[Your objective] Would you write out the lines below exactly, from the one containing "Click the curly braces Référence icon" to the very last, but without the pictures?

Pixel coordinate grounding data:

________________________________________

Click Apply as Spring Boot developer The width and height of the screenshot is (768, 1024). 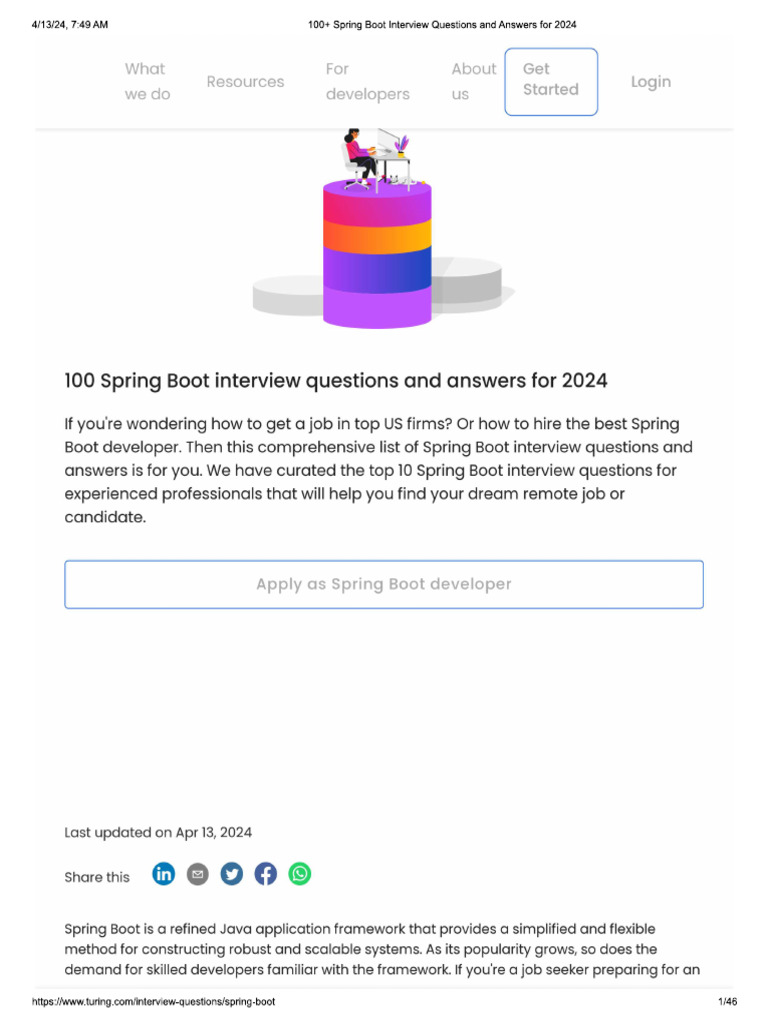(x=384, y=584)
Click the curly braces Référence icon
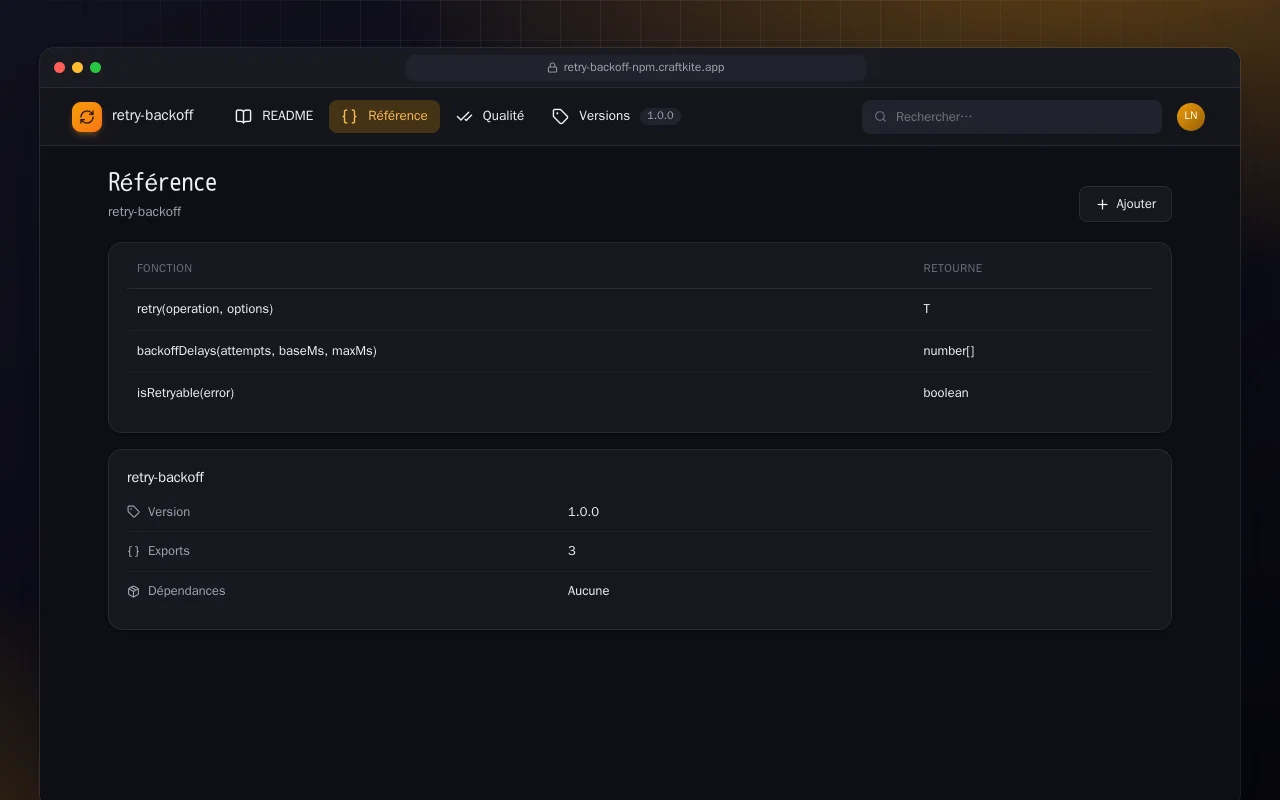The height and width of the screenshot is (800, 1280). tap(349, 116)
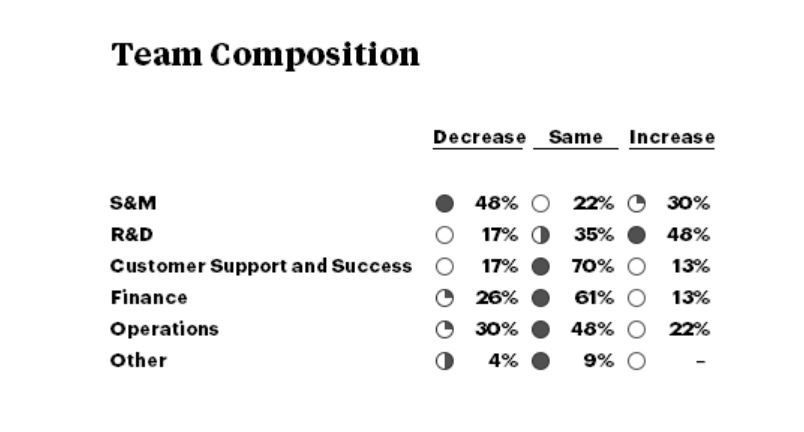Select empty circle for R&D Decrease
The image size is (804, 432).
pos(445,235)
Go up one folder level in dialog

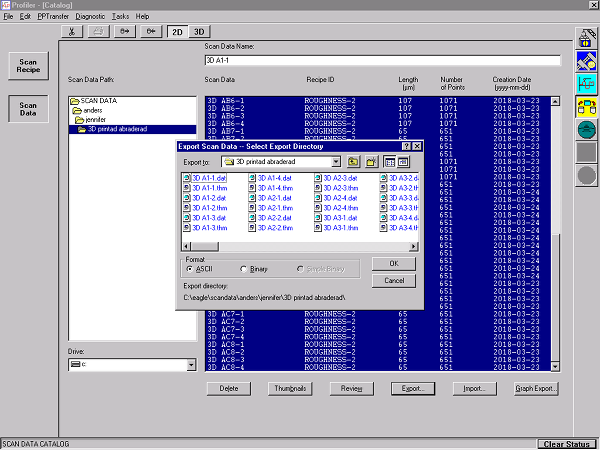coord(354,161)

________________________________________

[Response to the task]
Click the curly braces Référence icon
The height and width of the screenshot is (800, 1280). tap(349, 116)
Select empty circle for R&D Decrease
The image size is (804, 432).
pos(445,235)
Go up one folder level in dialog

coord(354,161)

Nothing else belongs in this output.